私は筆を保つ手に力を込めて、自分の中にいる優さんに語りかける。
「ちゃんと見ていてください。私が絵を完成させるまで。私は優さんのために最後まで描きますから」
そう言って、色彩の波に飛び込もうとしたとき、
『ありがとう』
脳裏で優さんの声がした。その言葉に、私は満たされていた。
だから、この時、私は気づくことができなかった。
言葉とは裏腹に、優さんが本当に言いたかったことを。
【誰もいない世界】で、私に伝えたかったことを。
朝日がビルの谷間から顔を出し、白い光の輪がひっそりとした街を照らし出す。
その光はアトリエの中にも届き、淡い光が木のタイルを真っ白に染め上げていた。
その光を、私は瞼の落ちかかった目でぼんやりと見つめた。私は冷たいタイルの上に横になって、足を投げ出していた。夜を徹してキャンバスに向かっていた体は、眠気が限界に来ているためか、感覚がなくなってきている。
「……朝」
ぼそりと呟くとともに、重い頭を持ち上げ、日の光に照らされたキャンバスの上に乗った色を見つめる。

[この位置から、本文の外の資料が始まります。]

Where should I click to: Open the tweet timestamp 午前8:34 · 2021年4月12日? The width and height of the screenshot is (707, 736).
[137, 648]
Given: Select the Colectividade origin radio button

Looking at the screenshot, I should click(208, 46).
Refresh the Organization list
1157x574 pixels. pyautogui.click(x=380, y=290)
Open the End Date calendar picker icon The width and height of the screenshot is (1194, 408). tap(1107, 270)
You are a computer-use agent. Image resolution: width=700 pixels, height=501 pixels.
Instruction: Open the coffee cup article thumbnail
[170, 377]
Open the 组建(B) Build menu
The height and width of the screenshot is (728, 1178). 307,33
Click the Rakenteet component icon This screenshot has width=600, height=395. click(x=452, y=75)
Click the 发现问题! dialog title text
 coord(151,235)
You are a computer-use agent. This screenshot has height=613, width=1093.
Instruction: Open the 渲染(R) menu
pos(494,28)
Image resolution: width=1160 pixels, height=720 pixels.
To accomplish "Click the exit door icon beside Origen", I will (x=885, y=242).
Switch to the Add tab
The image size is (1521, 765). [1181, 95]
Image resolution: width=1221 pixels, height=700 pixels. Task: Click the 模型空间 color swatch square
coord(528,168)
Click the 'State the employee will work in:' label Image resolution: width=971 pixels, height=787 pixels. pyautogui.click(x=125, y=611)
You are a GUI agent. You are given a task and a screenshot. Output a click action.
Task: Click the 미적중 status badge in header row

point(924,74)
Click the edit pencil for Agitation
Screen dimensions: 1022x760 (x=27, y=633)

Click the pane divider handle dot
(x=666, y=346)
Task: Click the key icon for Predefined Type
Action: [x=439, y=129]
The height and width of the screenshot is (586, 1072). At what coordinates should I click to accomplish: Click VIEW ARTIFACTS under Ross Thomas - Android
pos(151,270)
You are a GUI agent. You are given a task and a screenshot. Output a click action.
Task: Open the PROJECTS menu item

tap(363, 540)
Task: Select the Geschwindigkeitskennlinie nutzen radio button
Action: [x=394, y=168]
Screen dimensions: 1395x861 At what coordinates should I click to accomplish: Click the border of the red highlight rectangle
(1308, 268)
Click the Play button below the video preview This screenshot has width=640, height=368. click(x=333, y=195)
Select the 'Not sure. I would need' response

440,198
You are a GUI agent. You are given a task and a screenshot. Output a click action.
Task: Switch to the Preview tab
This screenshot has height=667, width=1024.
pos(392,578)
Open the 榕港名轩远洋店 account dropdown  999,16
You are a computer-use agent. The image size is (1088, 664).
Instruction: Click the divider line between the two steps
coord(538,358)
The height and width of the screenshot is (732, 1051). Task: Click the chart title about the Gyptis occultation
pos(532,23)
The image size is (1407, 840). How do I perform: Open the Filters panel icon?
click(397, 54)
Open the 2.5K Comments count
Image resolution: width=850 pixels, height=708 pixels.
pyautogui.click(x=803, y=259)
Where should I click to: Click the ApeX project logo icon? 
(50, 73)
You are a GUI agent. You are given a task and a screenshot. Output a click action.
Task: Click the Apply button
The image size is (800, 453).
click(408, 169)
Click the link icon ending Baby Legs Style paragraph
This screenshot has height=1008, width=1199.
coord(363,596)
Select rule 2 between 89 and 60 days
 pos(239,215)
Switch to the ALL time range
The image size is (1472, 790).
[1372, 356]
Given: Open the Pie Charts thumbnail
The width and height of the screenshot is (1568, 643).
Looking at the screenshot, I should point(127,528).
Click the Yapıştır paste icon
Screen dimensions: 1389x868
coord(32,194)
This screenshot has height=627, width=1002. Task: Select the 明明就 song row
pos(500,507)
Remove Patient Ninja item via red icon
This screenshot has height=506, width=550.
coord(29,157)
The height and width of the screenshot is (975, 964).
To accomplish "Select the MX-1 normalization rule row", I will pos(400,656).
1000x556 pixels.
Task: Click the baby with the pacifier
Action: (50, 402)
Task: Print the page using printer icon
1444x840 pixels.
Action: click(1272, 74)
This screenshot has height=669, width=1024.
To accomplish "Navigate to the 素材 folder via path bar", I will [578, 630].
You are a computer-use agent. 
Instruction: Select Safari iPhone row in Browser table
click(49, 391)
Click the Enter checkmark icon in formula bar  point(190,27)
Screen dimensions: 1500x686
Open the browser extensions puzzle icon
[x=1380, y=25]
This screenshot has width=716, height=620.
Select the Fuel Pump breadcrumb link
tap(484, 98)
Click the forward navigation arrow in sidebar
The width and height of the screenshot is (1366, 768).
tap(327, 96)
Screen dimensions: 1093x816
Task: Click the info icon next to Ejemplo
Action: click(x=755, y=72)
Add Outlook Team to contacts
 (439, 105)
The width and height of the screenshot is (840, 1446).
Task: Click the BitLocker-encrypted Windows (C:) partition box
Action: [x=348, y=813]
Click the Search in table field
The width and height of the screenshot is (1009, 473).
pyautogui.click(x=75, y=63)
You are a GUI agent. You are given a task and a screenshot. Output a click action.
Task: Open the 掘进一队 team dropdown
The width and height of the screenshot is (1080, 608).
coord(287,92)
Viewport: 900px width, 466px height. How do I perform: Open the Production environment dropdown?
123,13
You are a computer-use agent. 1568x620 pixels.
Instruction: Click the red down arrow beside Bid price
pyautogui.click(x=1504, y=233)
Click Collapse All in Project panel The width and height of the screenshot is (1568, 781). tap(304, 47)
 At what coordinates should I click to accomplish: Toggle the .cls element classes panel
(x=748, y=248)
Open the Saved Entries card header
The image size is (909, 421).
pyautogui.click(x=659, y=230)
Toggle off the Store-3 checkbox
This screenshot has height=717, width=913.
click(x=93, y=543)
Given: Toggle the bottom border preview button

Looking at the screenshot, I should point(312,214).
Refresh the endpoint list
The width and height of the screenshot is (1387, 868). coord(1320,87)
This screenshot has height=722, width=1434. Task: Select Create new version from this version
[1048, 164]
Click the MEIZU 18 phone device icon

キャンバスに描かれているのは、優さんが選んだ写真を写し取った、夕日と海の絵。
穏やかなオレンジ色の空と、静かな闇色の海が同化していくようなその絵。
自分の中でも上手く書けたと思える絵だった。
自分の力全てを注げた自信があった。その証拠に、もう手がかじかんで動かない。
私はかすかに残った意識で、自分の中にいる少年に語りかける。
「優、さん……どうですか……?」
その問いかけに、柔らかな声が返ってくる。
『すごく綺麗。写真よりも、この絵のほうが僕は好きだな』
私はその言葉を聞いて、思わずふふ、と笑みがこぼれた。
「優さんがけなすことはないと思ってたけど、最後まで褒められっぱなしだったなぁ……」
『本当にきれいだと思ってるよ。この絵は忘れられない。ありがとう』
優さんは撫でるように囁いた。
そんな声聞かされたら、眠気が増すじゃないですか……。
私が投げようとした言葉は声にならなかった。
暖かな空気が足元から上ってくる。
そのふわふわした空気に、今にも意識が遠のいていきそうになる。
これで、【誰もいない世界】ともおさらばなのかな……。
本当に、ここで眠ってしまったら、もう優さんとはお別れなのかな……。
「優さん……私……」
遠のいていく意識の中で、夕日のオレンジ色だけが目の端に映った。
その光景を最後に、私の視界は完全にブラックアウトした。
『凜さん。君はここにいちゃいけなかったんだ』
優さんの声が、そう寂しく響いたのは、夢だったのだろうか。